June 10, 2021

Woman identified with DNA technology after 30 years as a Jane Doe on Gulf Coast

Therese Apel

Kimberly Ann Funk has been identified as a Jane Doe on the Coast after 30 years.

For three decades, authorities in Vancleave have been trying to figure out the identity of a woman found in the woods.

Through the years, various processes have been used to try to help develop a name and a face to match to the mystery. She was nicknamed Jane Doe.

On Thursday, authorities announced that Jane Doe had finally been identified through a DNA process used by Othram Inc., in The Woodlands, Texas. The company was able to identify a possible brother in Sharon, Pennsylvania, who was interviewed by cold case detectives.

The man said his sister, Kimberly Ann Funk, known to her friends as “Star,” had disappeared in the 1990s.

Police took DNA from the brother, and within two weeks, it was clear that Jane Doe was Kimberly Ann Funk.

Based on the story told by Funk’s brother, she had arrived on the coast between April and June of 1990 after leaving Houston Texas.
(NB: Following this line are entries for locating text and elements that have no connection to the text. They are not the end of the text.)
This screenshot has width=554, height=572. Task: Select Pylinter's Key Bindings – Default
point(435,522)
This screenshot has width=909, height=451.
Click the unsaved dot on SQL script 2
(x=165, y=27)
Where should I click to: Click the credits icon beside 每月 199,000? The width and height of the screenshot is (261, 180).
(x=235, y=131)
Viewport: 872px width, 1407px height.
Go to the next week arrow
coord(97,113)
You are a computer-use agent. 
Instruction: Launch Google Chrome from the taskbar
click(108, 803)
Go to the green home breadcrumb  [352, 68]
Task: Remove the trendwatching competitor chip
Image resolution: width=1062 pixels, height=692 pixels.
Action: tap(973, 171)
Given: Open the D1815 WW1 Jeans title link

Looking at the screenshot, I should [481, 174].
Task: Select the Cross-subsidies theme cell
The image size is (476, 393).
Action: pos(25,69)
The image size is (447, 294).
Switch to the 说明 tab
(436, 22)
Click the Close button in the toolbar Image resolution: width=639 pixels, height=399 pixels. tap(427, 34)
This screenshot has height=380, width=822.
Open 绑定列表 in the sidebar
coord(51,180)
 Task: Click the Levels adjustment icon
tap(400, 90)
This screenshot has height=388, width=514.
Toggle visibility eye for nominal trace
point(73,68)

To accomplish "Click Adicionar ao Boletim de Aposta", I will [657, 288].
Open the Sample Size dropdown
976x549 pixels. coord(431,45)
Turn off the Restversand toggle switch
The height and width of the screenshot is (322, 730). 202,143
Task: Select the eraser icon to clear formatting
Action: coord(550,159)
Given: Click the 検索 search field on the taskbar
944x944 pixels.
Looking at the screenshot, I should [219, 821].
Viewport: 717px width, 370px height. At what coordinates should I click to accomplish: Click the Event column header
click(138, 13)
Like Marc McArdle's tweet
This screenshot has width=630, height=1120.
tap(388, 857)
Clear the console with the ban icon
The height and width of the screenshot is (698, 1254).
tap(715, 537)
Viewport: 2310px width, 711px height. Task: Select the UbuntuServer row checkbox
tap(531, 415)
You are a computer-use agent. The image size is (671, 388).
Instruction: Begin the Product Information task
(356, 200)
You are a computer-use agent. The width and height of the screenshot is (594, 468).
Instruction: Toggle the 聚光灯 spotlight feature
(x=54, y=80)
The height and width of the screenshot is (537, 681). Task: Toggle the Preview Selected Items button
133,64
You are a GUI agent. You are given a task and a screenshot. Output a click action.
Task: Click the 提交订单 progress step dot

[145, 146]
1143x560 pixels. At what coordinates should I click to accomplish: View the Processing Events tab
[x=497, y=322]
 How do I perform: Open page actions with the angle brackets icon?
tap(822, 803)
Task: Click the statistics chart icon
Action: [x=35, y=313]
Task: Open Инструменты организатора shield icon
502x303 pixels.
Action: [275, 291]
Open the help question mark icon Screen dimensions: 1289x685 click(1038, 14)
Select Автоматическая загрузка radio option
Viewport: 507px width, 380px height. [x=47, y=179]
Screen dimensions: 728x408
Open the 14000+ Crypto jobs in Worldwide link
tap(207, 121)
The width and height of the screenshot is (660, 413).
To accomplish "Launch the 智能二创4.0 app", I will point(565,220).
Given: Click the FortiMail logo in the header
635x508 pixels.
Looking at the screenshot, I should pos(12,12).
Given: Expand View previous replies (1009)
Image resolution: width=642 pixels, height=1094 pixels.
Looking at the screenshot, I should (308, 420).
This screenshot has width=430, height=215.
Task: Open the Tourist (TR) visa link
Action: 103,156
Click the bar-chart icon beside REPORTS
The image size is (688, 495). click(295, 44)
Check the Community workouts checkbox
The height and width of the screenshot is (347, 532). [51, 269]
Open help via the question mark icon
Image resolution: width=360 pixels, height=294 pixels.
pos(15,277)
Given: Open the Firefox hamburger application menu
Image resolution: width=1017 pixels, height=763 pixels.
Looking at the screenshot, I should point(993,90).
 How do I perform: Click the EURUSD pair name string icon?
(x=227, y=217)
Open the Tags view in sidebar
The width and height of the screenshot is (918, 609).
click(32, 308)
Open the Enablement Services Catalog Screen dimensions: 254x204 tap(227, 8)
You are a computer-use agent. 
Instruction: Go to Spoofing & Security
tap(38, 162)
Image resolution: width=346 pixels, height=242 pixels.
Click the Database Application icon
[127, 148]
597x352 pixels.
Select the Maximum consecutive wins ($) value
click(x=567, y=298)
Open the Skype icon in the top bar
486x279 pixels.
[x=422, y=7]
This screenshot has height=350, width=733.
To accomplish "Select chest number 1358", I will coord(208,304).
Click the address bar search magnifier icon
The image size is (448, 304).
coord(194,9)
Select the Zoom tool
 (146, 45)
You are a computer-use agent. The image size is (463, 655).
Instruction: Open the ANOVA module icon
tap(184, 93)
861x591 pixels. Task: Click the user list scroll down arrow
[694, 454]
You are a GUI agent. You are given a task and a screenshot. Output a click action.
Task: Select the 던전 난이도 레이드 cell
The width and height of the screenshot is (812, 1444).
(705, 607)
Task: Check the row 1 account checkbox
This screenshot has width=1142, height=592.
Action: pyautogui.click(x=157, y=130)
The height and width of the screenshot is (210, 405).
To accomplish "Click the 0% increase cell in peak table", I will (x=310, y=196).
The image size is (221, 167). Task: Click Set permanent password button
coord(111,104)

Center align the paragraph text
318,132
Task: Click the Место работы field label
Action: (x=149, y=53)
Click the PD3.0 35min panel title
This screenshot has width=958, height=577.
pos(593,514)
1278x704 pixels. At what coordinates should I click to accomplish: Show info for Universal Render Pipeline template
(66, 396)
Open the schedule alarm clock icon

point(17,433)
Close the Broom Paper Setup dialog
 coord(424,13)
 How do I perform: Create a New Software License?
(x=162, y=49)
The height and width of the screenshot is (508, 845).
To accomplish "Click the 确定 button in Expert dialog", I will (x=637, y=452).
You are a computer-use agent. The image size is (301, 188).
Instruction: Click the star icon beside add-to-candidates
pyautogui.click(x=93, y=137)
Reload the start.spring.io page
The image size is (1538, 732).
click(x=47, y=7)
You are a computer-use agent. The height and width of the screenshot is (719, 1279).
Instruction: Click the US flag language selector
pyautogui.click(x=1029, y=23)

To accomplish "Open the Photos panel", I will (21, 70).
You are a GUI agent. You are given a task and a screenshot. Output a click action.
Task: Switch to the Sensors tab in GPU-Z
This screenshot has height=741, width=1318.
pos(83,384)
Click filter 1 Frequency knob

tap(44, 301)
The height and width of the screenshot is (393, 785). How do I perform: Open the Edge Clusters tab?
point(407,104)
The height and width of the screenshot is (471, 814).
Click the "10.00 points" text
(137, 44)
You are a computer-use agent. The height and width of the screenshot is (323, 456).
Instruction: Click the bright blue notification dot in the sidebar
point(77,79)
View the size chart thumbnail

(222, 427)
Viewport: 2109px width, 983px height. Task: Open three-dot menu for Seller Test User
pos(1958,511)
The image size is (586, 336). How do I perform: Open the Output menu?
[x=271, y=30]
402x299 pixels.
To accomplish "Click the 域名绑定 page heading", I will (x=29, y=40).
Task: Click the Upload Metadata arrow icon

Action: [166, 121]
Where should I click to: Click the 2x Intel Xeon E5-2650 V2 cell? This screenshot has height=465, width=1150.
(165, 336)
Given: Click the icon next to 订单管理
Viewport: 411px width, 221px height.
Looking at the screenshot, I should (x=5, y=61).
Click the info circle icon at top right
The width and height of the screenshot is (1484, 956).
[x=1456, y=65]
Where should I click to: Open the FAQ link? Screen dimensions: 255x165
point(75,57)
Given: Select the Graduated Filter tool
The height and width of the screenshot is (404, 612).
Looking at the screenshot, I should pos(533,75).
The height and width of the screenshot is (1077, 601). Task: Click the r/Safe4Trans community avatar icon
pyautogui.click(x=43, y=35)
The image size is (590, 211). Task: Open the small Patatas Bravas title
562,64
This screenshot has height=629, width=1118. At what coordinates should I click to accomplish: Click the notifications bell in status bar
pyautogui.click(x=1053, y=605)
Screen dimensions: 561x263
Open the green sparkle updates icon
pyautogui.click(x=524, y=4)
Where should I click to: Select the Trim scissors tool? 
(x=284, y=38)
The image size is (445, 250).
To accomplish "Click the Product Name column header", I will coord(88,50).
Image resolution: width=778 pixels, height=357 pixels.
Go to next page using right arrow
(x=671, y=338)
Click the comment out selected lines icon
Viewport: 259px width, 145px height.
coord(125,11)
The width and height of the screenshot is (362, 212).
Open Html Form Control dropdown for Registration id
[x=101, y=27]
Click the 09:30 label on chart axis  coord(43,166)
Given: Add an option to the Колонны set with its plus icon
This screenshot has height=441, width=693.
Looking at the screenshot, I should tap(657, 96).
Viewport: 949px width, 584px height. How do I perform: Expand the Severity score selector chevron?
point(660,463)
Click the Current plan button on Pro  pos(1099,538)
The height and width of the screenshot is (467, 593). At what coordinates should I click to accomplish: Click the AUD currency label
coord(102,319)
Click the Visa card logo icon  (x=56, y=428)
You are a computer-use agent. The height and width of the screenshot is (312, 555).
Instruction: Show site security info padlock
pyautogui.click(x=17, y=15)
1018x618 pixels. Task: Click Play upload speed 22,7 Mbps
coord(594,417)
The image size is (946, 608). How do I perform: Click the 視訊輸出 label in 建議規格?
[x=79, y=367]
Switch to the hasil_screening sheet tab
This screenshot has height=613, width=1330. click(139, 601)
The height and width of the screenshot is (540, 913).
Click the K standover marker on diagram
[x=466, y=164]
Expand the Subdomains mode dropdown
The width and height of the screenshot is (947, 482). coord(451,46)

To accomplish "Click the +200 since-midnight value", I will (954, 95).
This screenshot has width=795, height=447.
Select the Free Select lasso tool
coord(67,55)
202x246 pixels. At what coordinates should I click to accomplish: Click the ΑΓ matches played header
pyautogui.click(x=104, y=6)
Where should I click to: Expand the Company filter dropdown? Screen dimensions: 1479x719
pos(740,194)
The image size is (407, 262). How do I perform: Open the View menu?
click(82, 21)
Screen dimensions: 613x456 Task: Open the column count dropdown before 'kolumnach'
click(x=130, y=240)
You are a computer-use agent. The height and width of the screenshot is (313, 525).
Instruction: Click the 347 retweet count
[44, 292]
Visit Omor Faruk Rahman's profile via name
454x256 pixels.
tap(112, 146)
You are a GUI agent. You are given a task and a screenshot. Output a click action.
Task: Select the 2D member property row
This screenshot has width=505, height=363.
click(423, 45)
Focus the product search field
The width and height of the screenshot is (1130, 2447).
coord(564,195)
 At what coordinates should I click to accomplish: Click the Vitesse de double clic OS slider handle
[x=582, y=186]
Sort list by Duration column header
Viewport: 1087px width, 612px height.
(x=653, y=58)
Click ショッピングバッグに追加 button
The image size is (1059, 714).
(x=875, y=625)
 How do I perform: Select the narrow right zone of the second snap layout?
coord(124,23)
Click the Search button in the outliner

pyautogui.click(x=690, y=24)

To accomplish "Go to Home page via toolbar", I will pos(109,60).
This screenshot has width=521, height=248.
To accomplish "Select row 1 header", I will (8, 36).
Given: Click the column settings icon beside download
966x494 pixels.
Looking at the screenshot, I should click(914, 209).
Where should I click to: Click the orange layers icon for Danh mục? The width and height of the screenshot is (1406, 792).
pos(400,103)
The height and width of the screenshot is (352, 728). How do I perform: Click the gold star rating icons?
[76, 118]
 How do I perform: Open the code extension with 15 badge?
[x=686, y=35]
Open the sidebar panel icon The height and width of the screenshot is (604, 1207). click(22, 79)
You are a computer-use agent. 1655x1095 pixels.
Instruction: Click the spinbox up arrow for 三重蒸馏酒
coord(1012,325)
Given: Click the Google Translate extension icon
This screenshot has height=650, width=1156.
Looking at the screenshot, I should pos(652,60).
A release from the Jackson County Sheriff’s Department said police are trying to piece together a timeline of Funk’s life from when she left Houston to when she was found. Everything they know is after that time.

Funk’s body was found on February 1, 1991. She was identified as a white woman with brown hair, probably in her late 20s. It appeared from the condition of her remains that she had been there for up to three years when she was found.

In the middle to the end of that year, experts mad a clay model of Funk’s skull, trying to put a face out that people might recognize.

The case was dormant for more than a decade. In 2012, Pascagoula Detective Darren Versiga, Jackson County Coroner Vickie Broadus, and other investigators started opening unsolved death investigations. In the process of one of those investigations, the clay model of Funk’s head was sent to a lab at the University of North Texas where cutting-edge DNA technology was applied.

Funk’s information was uploaded to the National Missing and Unidentified Persons System database, and then the remains were sent to the Mississippi State Medical Examiner’s office.

It was 2019 when money from an anonymous donor made it possible for Mississippi to conduct further research with Othram on Funk’s unsolved case.  

Two years later her brother was found.

Sheriff Mike Ezell said investigators are still looking into the case to establish what happened to Funk between the time she left Texas and the time she was found in Mississippi. Anyone with information is asked to contact the Jackson County Sheriff’s Department at 228-769-3063, or the Mississippi Coast Crime Stoppers.